He thinks he’s never seen a horizontal dance so charged with a sense of discovery. That this is the Male Gaze has prompted the occasional charge of “exploitation.” It’s hard for this man to call it. The sex appears to be free-form rather than rehearsed, the director sitting back and gazing straight ahead as these women do everything physically possible to connect. And we’re well primed for the movie’s already-legendary set pieces, those extended (borderline hard-core) sex scenes with long takes and wide shots of the lovers as they kiss and **** and duck in and out of crevices and occasionally slap each other on their butts. So Emma induces her (at dinner with Emma’s freewheeling gourmand parents) to eat one-quivering in its shell, alive as it slips down Adèle’s throat. They’re a motif in Kechiche’s most heavy-handed but amusing scenes. See Also Meet the Stars of Blue Is the Warmest Color Ah, yes, oysters. (N.B.: I’m not saying it happens!) Exarchopoulos has the sort of deeply expressive vagueness that signals self-protection, suggesting that when she does emerge from her shell she’ll be as vulnerable as, well, an oyster. You certainly feel that possibility in the movie.
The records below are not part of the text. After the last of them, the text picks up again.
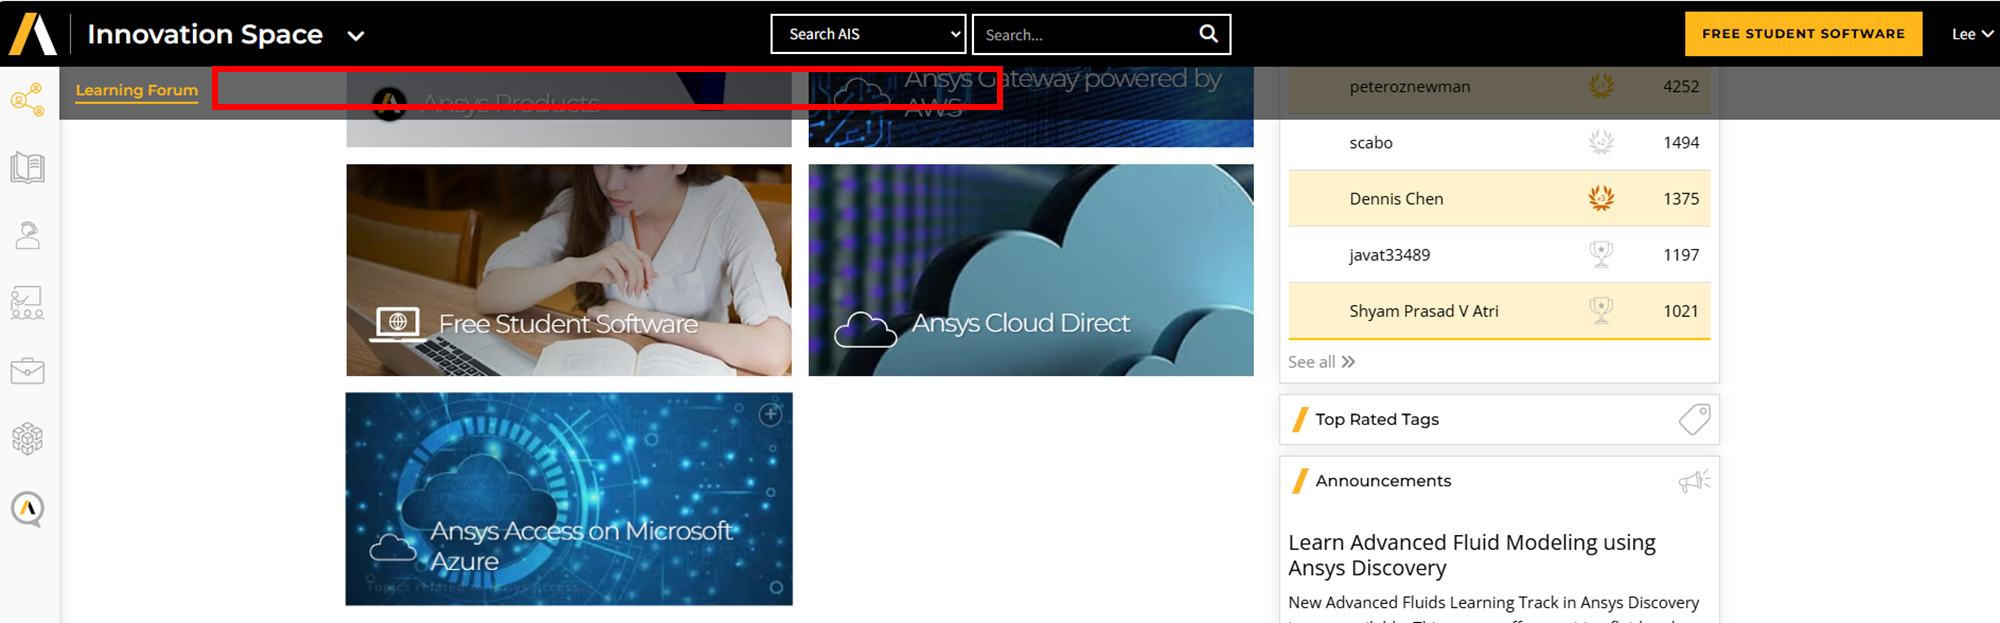Viewport: 2000px width, 623px height.
Task: Open Ansys Access on Microsoft Azure tile
Action: pyautogui.click(x=568, y=498)
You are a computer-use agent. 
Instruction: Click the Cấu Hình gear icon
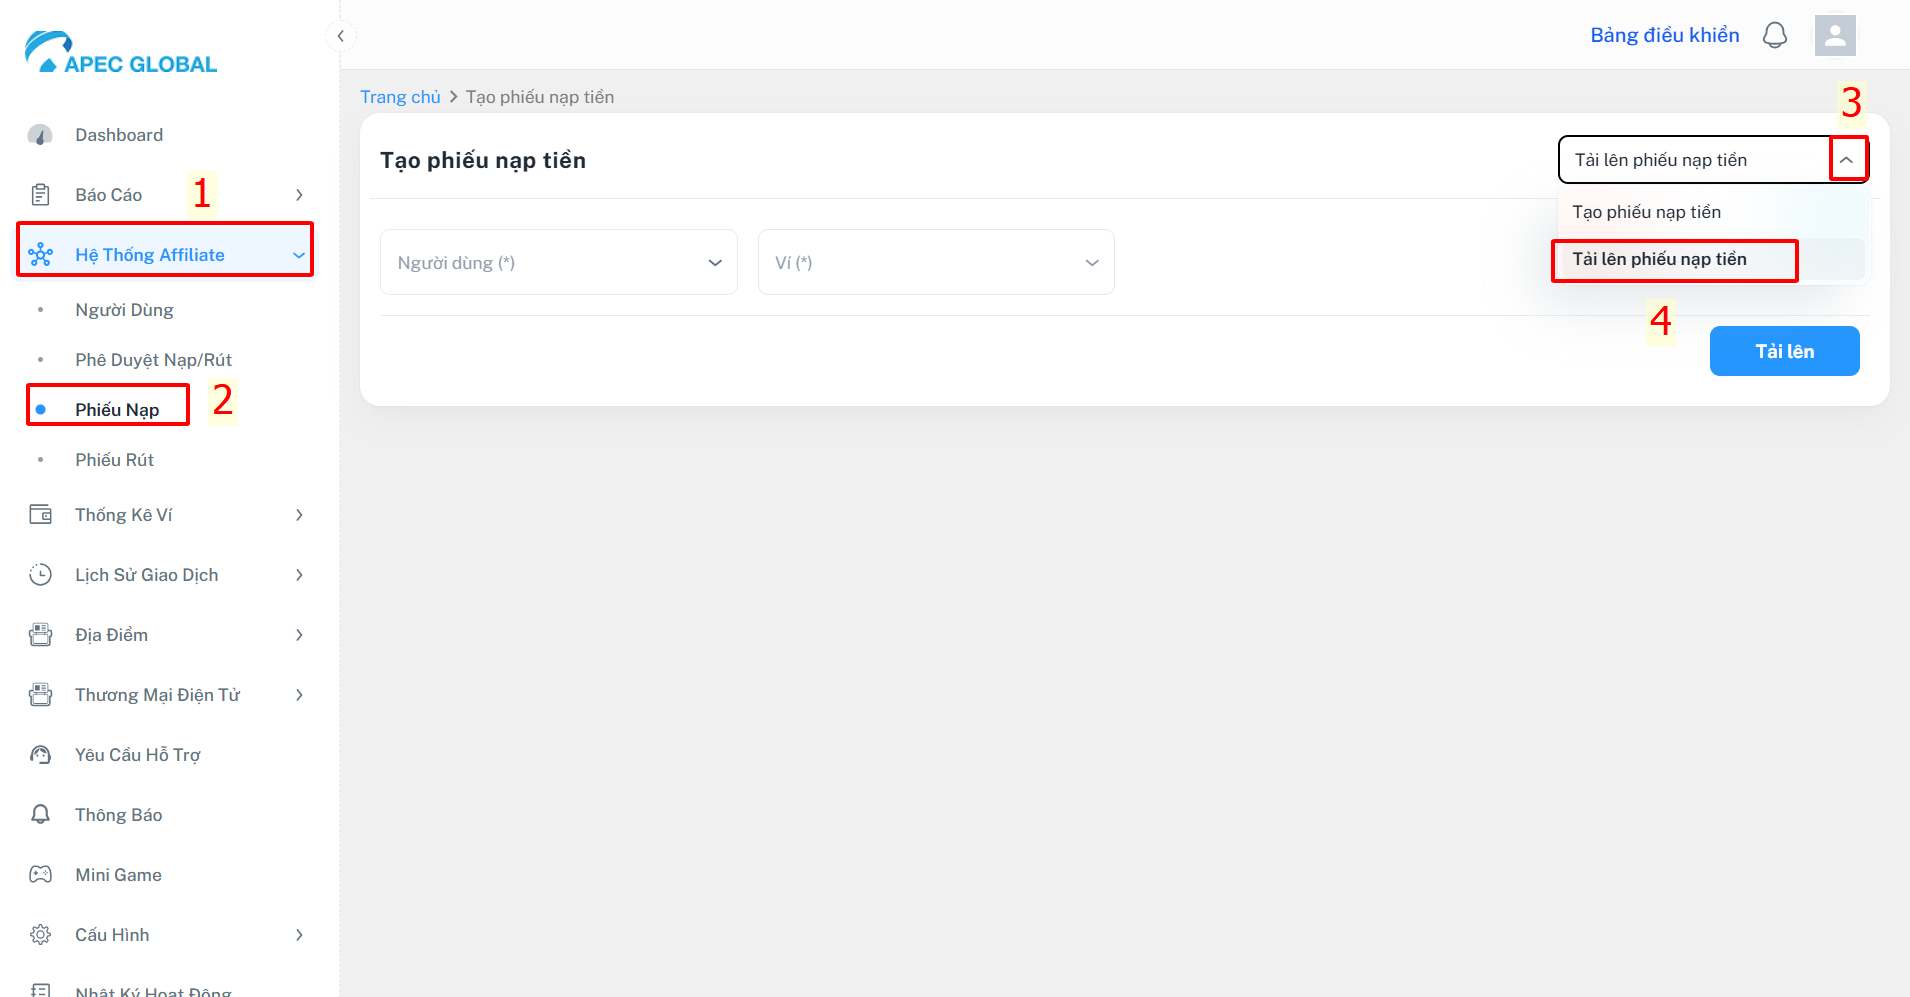tap(40, 935)
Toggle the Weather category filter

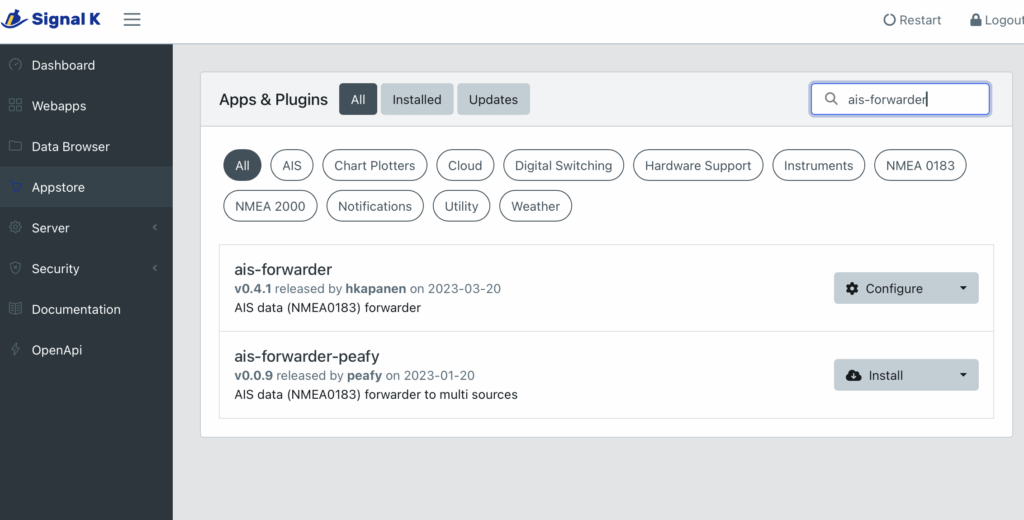(x=535, y=206)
The film is loosely based on a graphic novel by Julie Maroh that takes place after Adèle (there called Clementine) has perished from-essentially-a broken heart. Every one of the couple’s interchanges is off the beat, raw, and, for Adèle, perched on the edge of an abyss-insofar as losing Emma would mean losing her sense of completeness and even reason for being. It takes considerable artistry to achieve such perfectly timed mistiming. My humanist prejudice runs toward directors who give their actors more room, but Kechiche has certainly gotten what he wanted. The Tunisian-born (male) director, Abdellatif Kechiche, has often worked with nonactors, and in interviews Exarchopoulos and Seydoux have complained that he made them do take after grueling take to get what he wanted.

Adèle’s body is leading her somewhere, and she follows it into a gay bar, where she finally meets a spiky artist named Emma (Léa Seydoux)-the hoped-for bluebird of her happiness. Masturbating, Adèle can’t get anything going until a vision of Blue Hair appears between her legs-at which point it’s Magic Time. Then she passes a female couple on the street, and her eye is seized by a butch young woman with a smear of blue in her hair. A handsome boy likes her and asks her out, they fool around, etc.
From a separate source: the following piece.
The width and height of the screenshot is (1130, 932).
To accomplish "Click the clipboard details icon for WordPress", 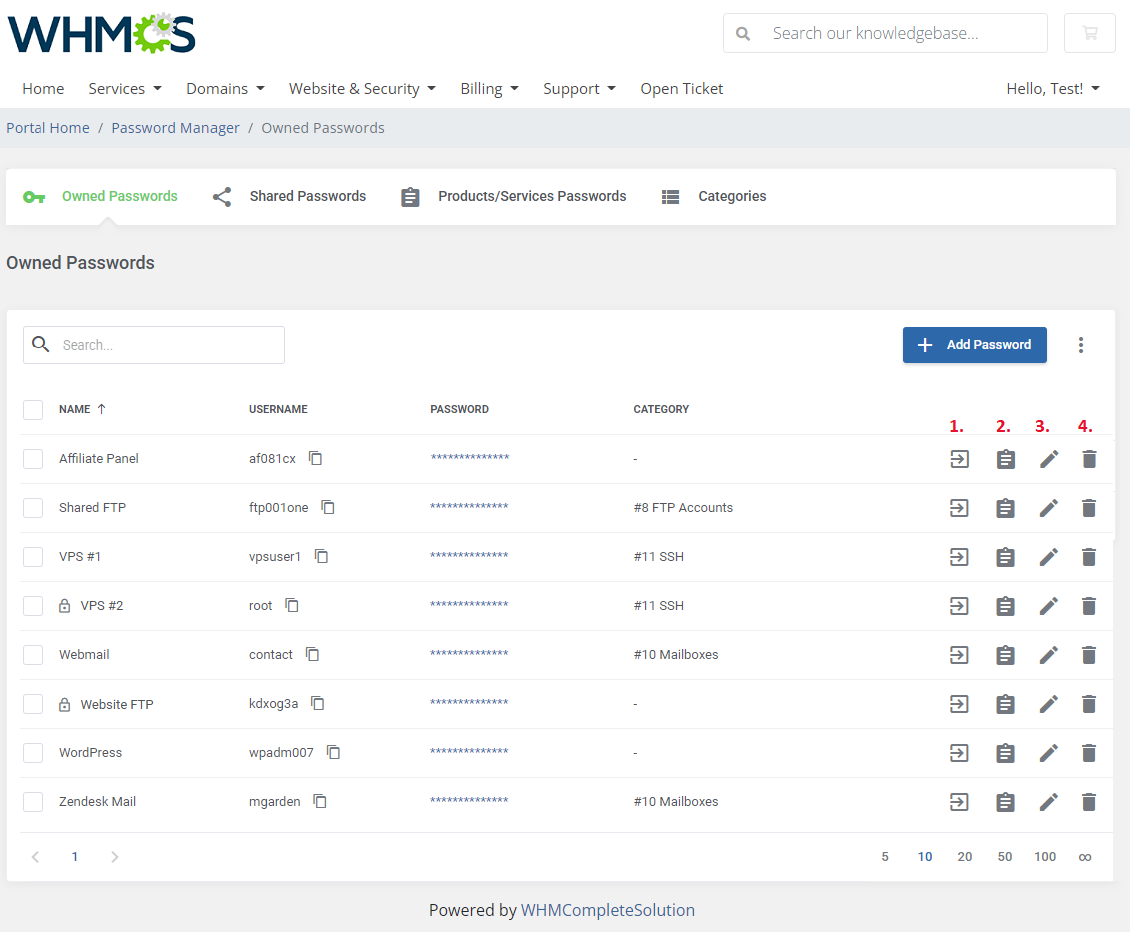I will pyautogui.click(x=1005, y=753).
Exarchopoulos plays a virginal high-school girl who’s also called Adèle (La Vie d’Adèle is the film’s French title), and at first she appears to be on the “normal” hetero track. In Blue, you can feel how much it costs her to put herself out there.
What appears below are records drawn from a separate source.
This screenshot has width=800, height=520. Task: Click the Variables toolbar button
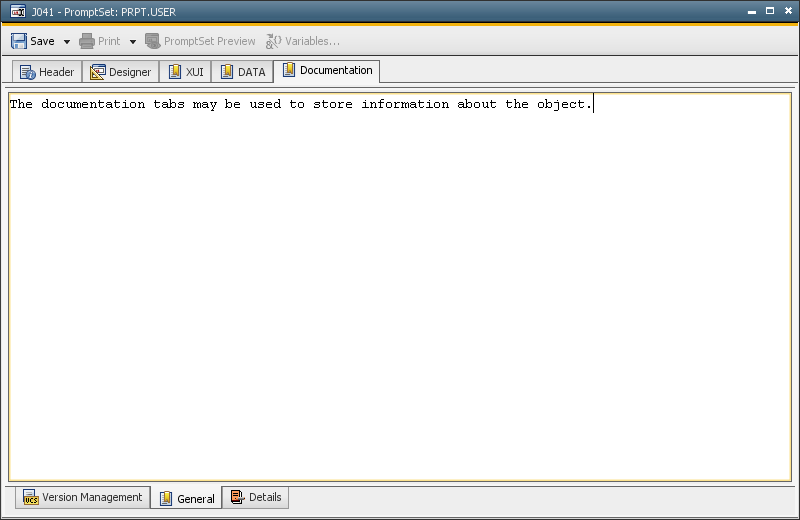tap(303, 41)
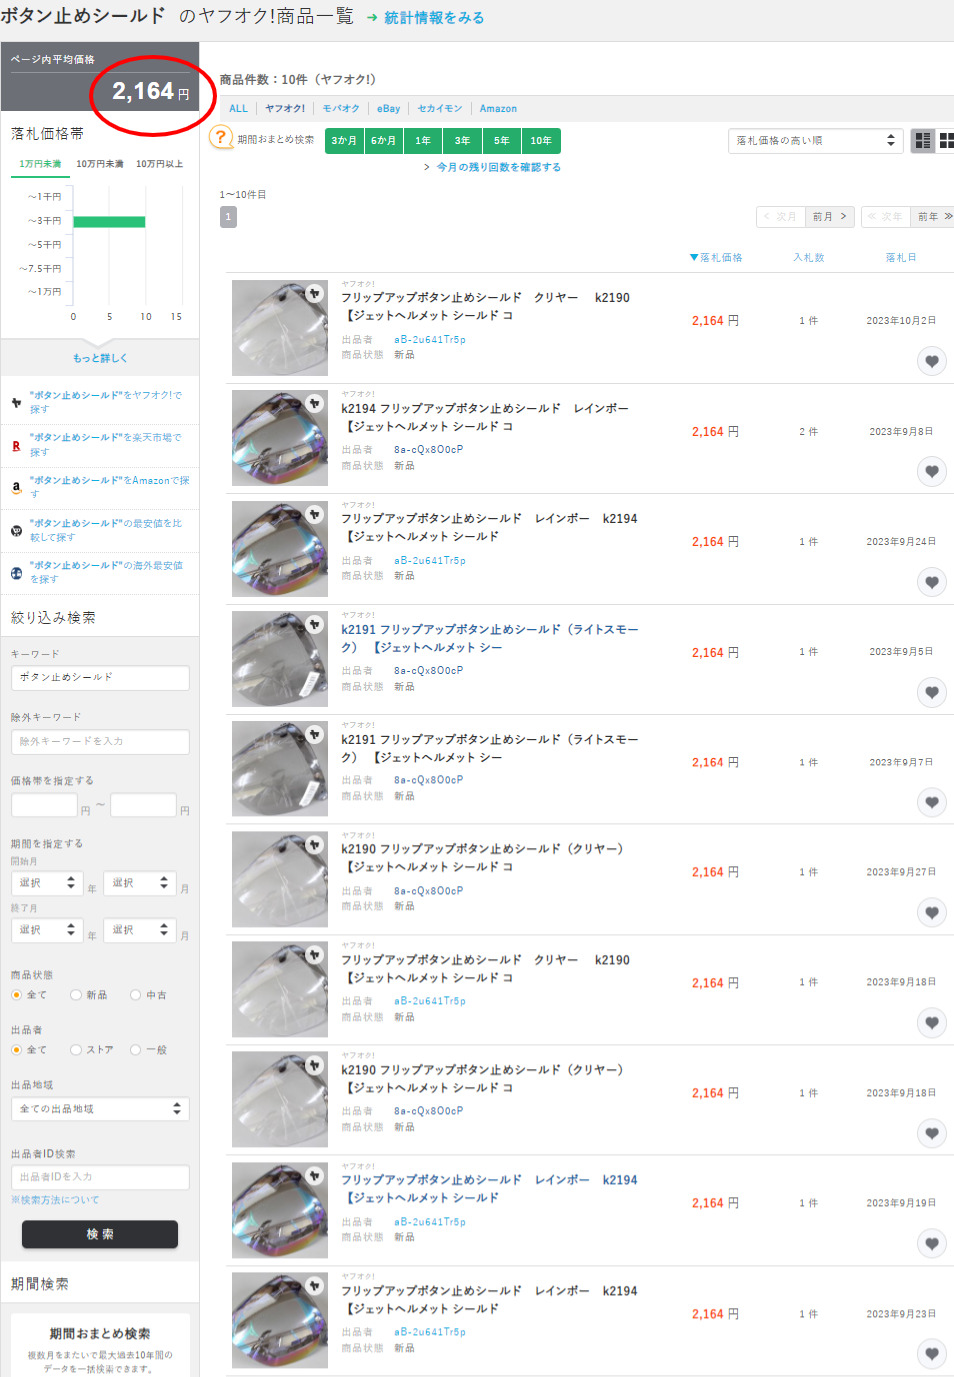954x1377 pixels.
Task: Favorite the last listing with heart icon
Action: 931,1354
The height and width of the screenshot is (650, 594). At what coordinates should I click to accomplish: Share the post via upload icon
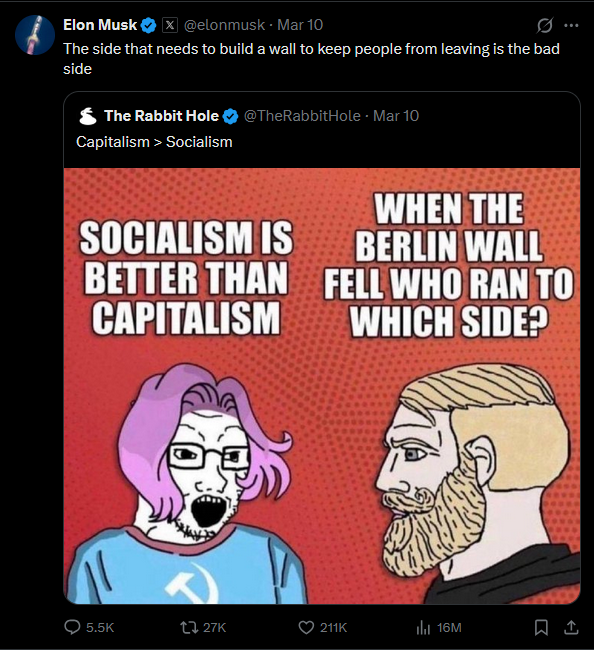click(571, 627)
#WATCH BLUE IS THE WARMEST COLOR FOR FREE MOVIE#
Watch Blue Is the Warmest Color Online FreeĭescriptionThere’s a story that Adèle Exarchopoulos, the star of the French sexual-coming-of-age movie Blue Is the Warmest Color, was sent to acting class at the age of 8 to overcome her shyness, but the bit of it that lingers-the ghost of an instinct to hold back-might be the key to her vividness onscreen.